--- START ---

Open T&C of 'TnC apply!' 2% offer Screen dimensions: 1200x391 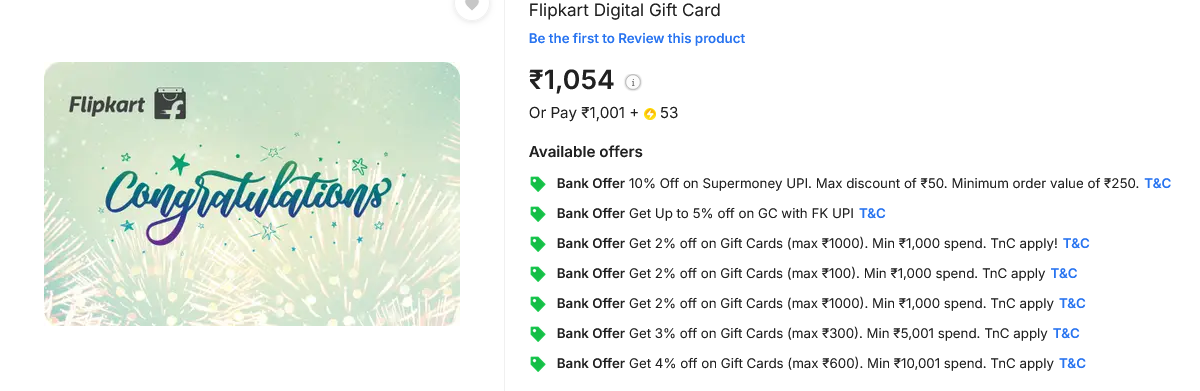tap(1076, 244)
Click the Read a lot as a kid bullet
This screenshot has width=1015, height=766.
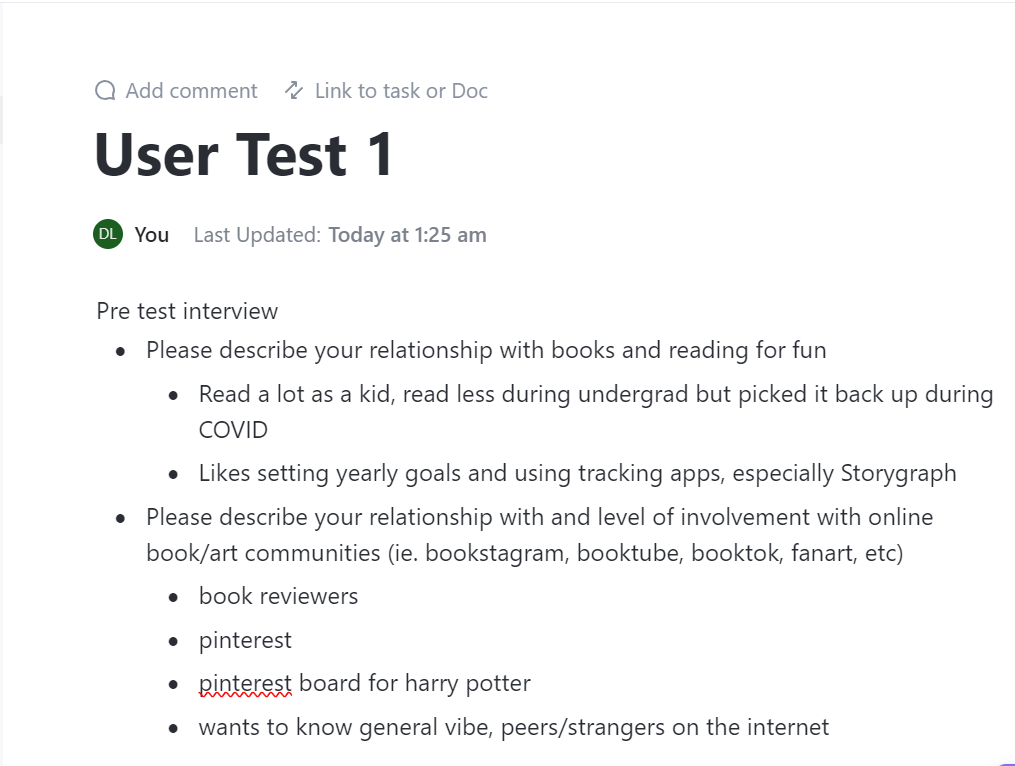pyautogui.click(x=596, y=412)
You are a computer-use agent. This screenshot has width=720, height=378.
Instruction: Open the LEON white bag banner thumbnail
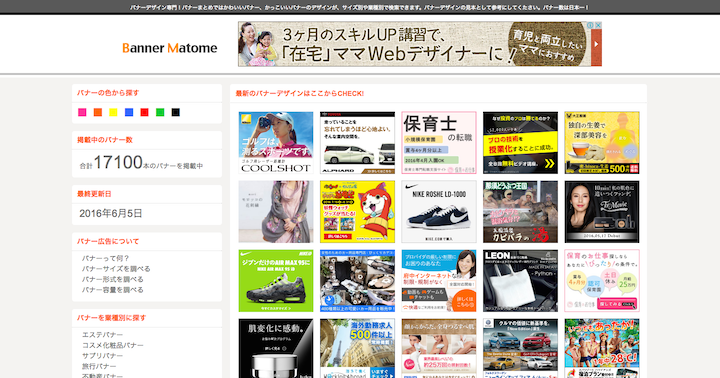(520, 281)
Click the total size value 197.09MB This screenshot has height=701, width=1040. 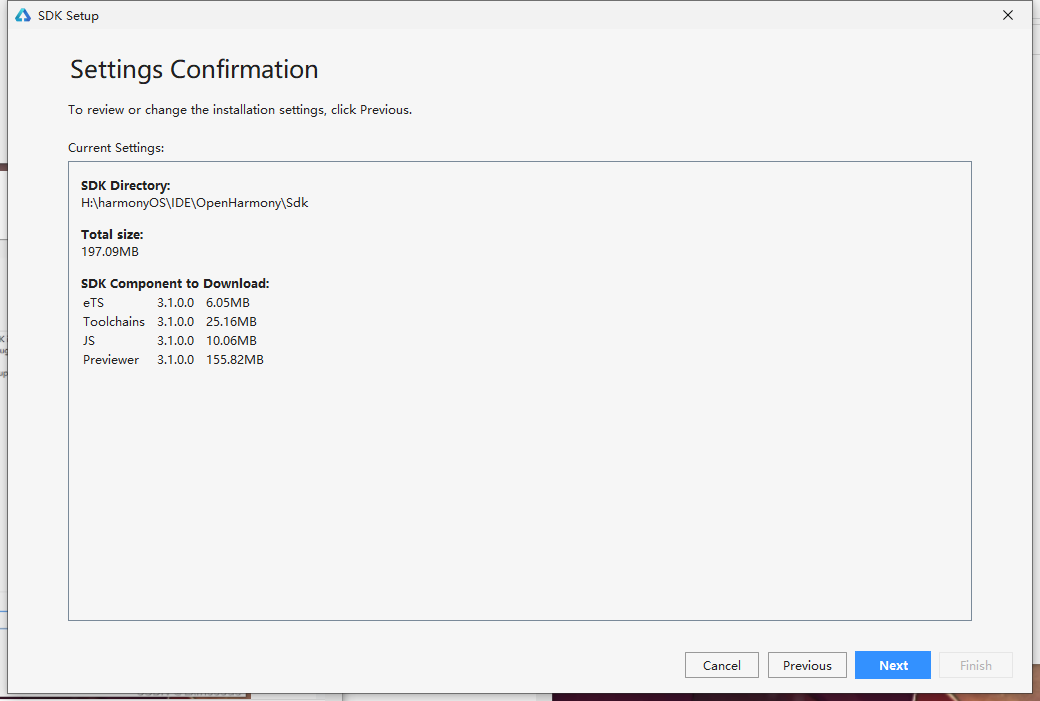pos(109,252)
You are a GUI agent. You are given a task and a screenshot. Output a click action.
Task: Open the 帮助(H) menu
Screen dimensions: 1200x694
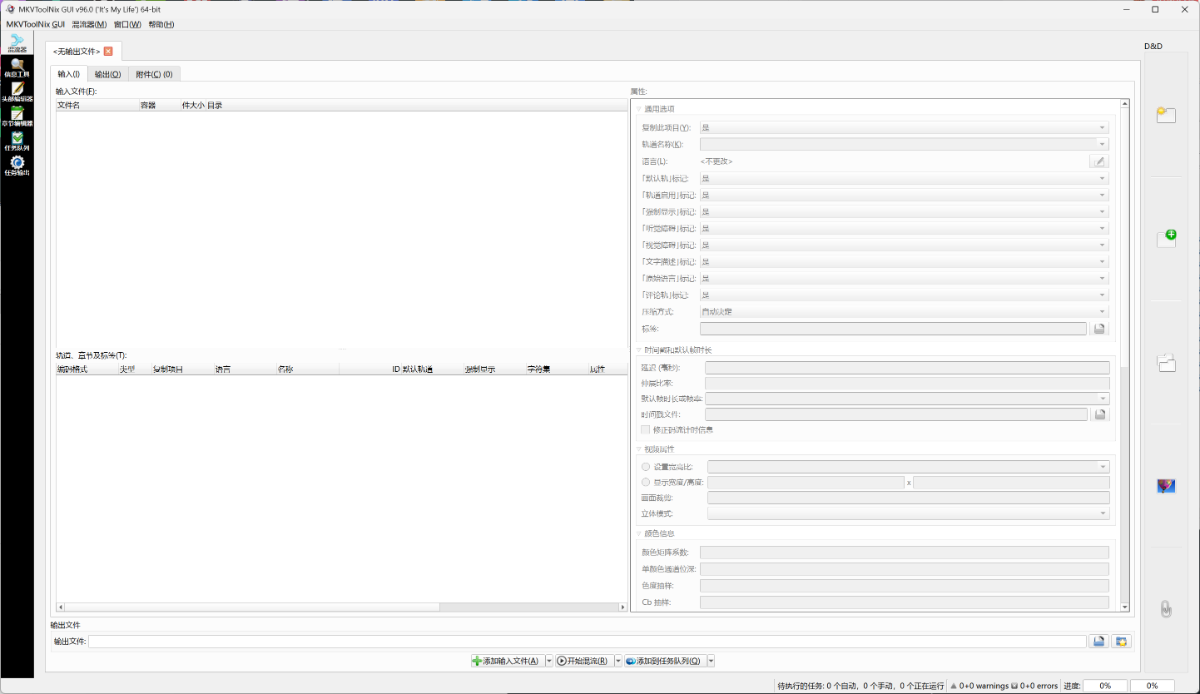pyautogui.click(x=160, y=24)
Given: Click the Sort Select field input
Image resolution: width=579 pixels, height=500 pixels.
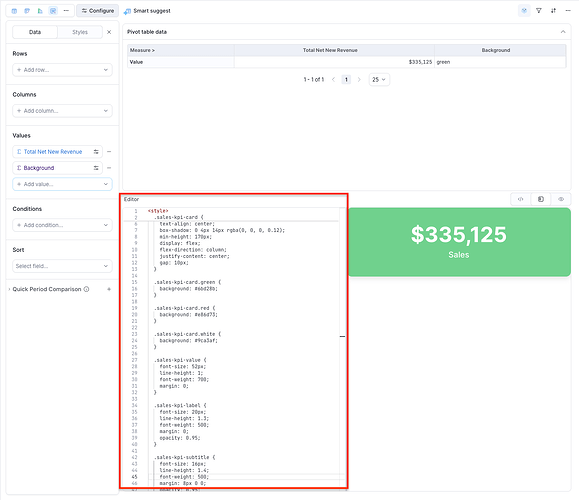Looking at the screenshot, I should 62,266.
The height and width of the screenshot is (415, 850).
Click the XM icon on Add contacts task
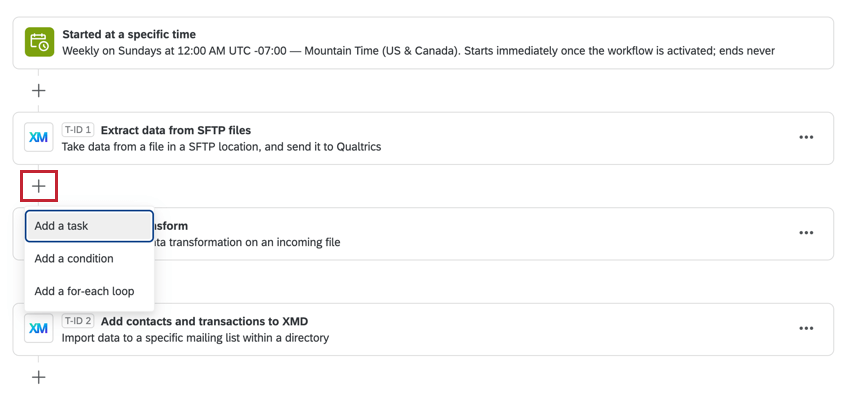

--- END ---

• Task goal
Whenever the string "agent" appears on a line of the material, that line counts; report the count and nothing else.

• Output for this exercise
2